July 2, 2017
The evening of June 27, 2017 marked a key milestone for the Saratoga Springs Charter Review Commission. By a vote of 11–2, the Commission adopted a new charter for our city. I am fairly certain that the two absent members would have voted with the majority. For me, a member of this Commission, this milestone represents an American experience unlike any other in my 40 years as a naturalized citizen of this country.
The 15-member commission included a variety of people with different political ideologies, life and work experience, gender and background. The American-ness of the experience lies in the fact that it epitomized the democratic process of self-governance, the idea of people deciding how they should organize themselves to be governed in a fair and just system for the benefit of our city as a whole. I could not but think about how the 39 delegates on September 17, 1778 must have felt when they signed the first Constitution of The United States of America. My experience of serving in our city’s Commission brought me as close as many people will ever get to be in a real-life scenario where such lofty objectives are at stake on a smaller scale, but nonetheless important for our community. This was an experience in democracy beyond any ideology of liberalism, conservatism, or any other isms.
I have participated in the political process as a citizen, activist, and candidate. I do consider all these experiences to be an important part of being an American. But no other experience has placed me closer to experiencing self-determination, choice, democracy and participation than my experience with this Commission. The very first question of democracy is how it is possible for all citizens to have a meaningful voice in their government. It is the local government that provides for the many necessities and comforts of daily life, defines our environment of work and leisure, and provides a myriad of city services that we all expect and rely on. Collectively, the Commission’s primary job was to present our city with a form of government that would allow the wish of the people to be reflected in our city’s government clearly and efficiently.

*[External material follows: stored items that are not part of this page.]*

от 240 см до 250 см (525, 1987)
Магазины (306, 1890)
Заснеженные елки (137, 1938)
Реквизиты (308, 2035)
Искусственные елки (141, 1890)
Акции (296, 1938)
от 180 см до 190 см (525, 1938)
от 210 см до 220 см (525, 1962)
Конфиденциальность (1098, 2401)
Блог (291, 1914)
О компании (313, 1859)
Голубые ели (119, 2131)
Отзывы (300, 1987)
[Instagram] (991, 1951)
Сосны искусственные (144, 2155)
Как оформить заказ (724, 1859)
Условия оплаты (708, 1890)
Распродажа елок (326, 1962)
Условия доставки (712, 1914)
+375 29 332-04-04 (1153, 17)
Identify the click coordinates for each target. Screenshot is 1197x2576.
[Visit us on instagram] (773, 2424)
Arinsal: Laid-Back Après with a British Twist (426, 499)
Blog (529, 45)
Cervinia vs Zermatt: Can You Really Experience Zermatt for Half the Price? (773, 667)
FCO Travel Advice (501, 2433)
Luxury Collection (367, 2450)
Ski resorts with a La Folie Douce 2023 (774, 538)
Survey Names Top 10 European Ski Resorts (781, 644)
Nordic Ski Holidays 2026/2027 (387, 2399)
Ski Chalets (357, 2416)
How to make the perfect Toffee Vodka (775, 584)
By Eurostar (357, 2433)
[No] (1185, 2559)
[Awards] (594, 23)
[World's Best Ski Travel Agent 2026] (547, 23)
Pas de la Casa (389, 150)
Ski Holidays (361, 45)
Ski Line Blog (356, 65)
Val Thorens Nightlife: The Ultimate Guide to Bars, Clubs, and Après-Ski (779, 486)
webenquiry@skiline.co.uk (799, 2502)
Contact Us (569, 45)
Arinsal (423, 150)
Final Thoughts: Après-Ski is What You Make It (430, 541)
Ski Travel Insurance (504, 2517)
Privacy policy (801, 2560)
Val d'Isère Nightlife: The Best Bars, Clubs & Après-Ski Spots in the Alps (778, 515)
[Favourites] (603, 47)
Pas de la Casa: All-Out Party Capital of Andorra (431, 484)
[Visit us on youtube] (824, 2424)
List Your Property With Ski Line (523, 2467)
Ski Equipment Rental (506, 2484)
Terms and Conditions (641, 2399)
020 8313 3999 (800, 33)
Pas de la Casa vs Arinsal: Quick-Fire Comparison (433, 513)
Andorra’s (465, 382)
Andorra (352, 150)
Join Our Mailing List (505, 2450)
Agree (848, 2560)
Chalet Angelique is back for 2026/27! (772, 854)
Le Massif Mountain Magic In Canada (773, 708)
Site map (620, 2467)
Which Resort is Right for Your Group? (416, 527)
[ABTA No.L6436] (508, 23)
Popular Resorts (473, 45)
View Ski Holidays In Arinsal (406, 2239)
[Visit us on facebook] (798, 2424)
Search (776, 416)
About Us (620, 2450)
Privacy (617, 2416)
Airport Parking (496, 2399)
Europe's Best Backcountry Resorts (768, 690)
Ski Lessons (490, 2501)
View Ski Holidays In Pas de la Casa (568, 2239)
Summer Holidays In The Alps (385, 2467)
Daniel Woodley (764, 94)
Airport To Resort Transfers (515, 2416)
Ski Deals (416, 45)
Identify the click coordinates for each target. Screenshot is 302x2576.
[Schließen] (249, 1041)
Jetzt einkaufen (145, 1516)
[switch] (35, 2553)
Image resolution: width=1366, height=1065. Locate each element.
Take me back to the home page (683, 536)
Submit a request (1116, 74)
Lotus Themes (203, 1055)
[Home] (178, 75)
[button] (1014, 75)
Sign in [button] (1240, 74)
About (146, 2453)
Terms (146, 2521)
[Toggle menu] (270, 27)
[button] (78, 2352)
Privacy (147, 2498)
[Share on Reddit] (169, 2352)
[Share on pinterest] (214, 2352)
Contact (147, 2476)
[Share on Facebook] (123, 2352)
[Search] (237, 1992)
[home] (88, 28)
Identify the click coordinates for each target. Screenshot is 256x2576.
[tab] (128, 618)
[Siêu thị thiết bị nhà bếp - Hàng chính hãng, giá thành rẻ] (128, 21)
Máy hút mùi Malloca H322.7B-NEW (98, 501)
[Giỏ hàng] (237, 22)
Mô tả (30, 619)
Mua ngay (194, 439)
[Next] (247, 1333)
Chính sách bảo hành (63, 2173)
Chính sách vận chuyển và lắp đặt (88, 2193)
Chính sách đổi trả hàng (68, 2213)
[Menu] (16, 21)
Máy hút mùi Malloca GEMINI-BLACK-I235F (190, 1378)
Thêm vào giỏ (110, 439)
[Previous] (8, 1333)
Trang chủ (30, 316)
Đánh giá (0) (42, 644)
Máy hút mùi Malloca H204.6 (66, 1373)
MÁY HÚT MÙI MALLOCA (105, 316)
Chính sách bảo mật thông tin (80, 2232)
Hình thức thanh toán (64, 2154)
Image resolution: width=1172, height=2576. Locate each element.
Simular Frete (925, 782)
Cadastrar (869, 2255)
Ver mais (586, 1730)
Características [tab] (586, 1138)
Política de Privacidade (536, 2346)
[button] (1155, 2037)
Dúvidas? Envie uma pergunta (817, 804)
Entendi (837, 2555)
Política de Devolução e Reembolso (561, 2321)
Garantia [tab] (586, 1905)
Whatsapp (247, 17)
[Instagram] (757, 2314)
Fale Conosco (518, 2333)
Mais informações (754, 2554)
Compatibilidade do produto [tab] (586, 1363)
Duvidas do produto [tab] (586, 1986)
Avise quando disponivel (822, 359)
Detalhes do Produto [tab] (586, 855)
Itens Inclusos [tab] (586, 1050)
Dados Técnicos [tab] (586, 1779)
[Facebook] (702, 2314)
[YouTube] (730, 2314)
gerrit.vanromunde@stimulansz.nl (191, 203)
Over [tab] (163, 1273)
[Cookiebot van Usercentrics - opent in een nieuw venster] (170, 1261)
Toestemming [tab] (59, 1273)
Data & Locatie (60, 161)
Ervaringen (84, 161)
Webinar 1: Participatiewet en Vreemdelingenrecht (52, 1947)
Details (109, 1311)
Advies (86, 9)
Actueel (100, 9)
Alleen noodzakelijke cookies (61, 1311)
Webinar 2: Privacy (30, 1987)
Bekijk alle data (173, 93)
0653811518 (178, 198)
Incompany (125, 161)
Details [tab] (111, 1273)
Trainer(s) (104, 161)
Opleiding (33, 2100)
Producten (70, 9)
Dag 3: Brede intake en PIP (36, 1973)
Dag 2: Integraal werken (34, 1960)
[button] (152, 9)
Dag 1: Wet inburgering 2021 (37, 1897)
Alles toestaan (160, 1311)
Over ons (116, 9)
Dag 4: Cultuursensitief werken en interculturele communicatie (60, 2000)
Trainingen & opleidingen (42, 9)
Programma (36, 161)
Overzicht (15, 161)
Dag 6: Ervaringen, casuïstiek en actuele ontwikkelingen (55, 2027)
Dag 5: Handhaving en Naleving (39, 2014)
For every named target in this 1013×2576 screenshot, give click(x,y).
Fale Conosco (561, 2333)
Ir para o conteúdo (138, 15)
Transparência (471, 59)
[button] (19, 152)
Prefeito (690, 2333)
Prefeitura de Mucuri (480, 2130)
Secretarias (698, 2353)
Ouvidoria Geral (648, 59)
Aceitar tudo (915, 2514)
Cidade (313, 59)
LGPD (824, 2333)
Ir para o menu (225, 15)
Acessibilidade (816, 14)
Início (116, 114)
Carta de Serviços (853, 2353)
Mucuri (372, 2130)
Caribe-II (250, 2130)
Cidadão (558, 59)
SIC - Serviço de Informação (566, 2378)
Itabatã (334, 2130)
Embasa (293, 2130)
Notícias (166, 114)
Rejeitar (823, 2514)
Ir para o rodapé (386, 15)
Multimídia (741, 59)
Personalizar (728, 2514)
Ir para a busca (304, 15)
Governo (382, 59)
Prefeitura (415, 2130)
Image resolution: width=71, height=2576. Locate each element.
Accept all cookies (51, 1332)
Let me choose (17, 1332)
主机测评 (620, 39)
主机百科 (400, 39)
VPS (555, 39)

In addition to working with and becoming acquainted with the members of the Commission, my participation brought me much closer to my community. Many issues that I had not even thought about were brought to the surface. I was forced to think through them and decide how to best address them in our Commission’s work. I thought about our typical city residents who may have some dealings with City Hall. Is it clear to them who they can approach if they have a problem? Does our current form of government address their problems quickly and efficiently? What do the City Hall employees think about how well the city government meets the city’s needs? What do key business leaders, not-for-profit agencies and other constituents think about our city’s form of government? Are the city’s long-term needs being addressed? In getting answers to these questions, I became much more aware of the richness, diversity, history and complexity of our community.
Another important aspect of being a member of this Commission was to think through issues and to come up with ideas and decisions, and then have these ideas altered and changed once I interacted with other Commission members. The collective power of a group of citizens has become much more clear and obvious to me. Given the contentious issues that were addressed, I was, at the end, very impressed with the large majority vote to approve the new charter.
To me, this has been a defining experience in how our form of democracy works. To be sure, the fate of the proposed charter is up to the people of Saratoga Springs who will make their wishes known at the ballot box in November. All I can hope is that my fellow citizens will consider the process that the Commission undertook, its many hours of deliberations and listening to our community, and the soundness of our final proposal and the reasons behind our decisions. But the final decision is the people’s, who will choose what kind of government they prefer for our city. I have the comfort of knowing that I was part of the process that is offering them this choice.